We told our realtor we would handle it.
I turned to my intuitive counselor for
advice. She said
the law was on my side and I had the power in this situation. She challenged me to resolve this with love and to teach them
about their own power. I
would have rather walked naked through Nordstrom!
Love them instead of act on the anger I was feeling?
She did add that it might be easier to pay the money
instead of tangle the law up into it. But, I was determined not to pay. I was right. The day we closed on the house, I
handled the fence issue with a letter that I stuffed into
their mailbox. My
letter said that according to the city regulations, we were
not responsible to pay for half of the fence and did not
intend to. They
had damaged the fence, so they needed to fix the fence.
I hoped this was the end, but feared it wasn't. Four days passed.
We were completely moved out, and onto our new lives.
As much as I wanted it to be resolved, I could feel it
wasn't yet. A call from my husband mid-day:
our ex-neighbors had sent a letter to the sellers,
their realtor, our realtor, and us rejecting our letter.
My blood began to boil.
I tried to stay calm but visions of lawsuits danced in
my head. My anger
disrupted everything at work.
I had to leave the room.
I sat outside, breathing deeply to help my anger
dissipate. How I
was supposed to love them when all I really wanted was to
connect my foot with my neighbor's groin via a well-intended
sidekick to show them who had the power? I had to be done with this.
I left work and drove to my old neighborhood.
As I drove I was asking for help, from God, from the
Universe, and anyone else who cared to support me.
I thought of transforming fear into love.
My brain began to chant: Fear into love.
Fear into love. I
had no idea how to do this, just that I needed to resolve it now,
and I still wanted to kick someone. My heart was thumping in my throat as
I pounded on their door.
"Come outside," I growled at the husband,
"tell me about this letter."
He started gently, to his credit, talking and
explaining his side of the story.
The issue with the stump: he didn't intend to put a
hole in the fence, he tried to talk to us beforehand but we
weren't home. He
apologized profusely. His
sincerity began to rain onto the flames of my anger.
"But the fence wasn't old," I objected. "No,
no, let me show you."
We walked into his backyard.
He was right! I
could see clearly from his side what I couldn't see from mine.
The fence was the original 53-year-old fence and was
being held up by a miracle and a prayer.
If I was wrong about that... I thought, and softened
more. I could finally see both sides of the
story from both sides of the fence. I did want to end this with love. The more I softened, the more he did. He was agreeing, yes, he did damage the fence, and was
willing to pay a bit more because of that.
The amount $700 appeared in my thoughts.
"How about $700?"
I asked. His
response was immediate: "Yes." Then we were both apologizing as we walked out to my car for
me to write a check. We
said goodbye, sending each other off with luck. I thought of Frost’s poem after this
happened and of the differences between boundaries and walls.

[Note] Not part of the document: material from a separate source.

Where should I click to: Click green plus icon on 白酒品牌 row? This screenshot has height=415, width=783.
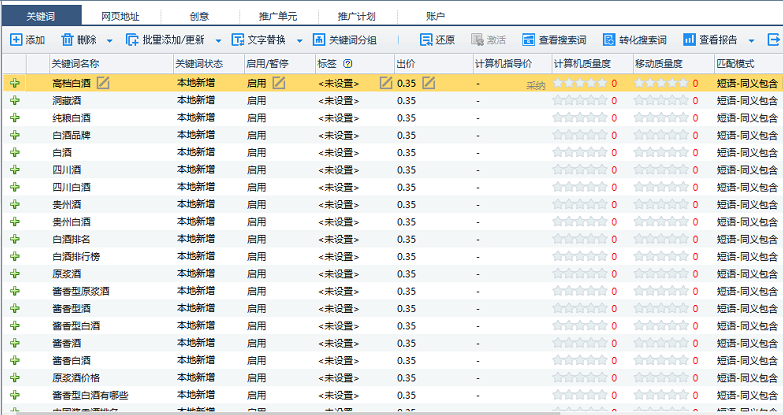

Walls keep people from getting close to each other;
they block intimacy; they close you away from pain and
love. But boundaries are different.
They give space for people to get inside and love you,
but don't give them the space to take advantage of you.
For
the last year of this fence business, I had thought my
neighbors were trying to take something from me that I didn't
want to give. I now see that with all my relationship difficulties, I
didn’t want them to get close to me.
I didn’t want to talk to them for fear I would damage
the façade I’d created around my deteriorating marriage. They
didn't want to trample our boundaries, they just wanted past
our walls and into our lives.
They wanted to become more than just neighbors - they
wanted to become friends. The holes in the fence gave us an opportunity to communicate
- to collaborate - to work together to make something happen
for a mutual exchange of love.
Funny thing is – I would have liked that too, if I
hadn’t been so busy hiding behind my walls.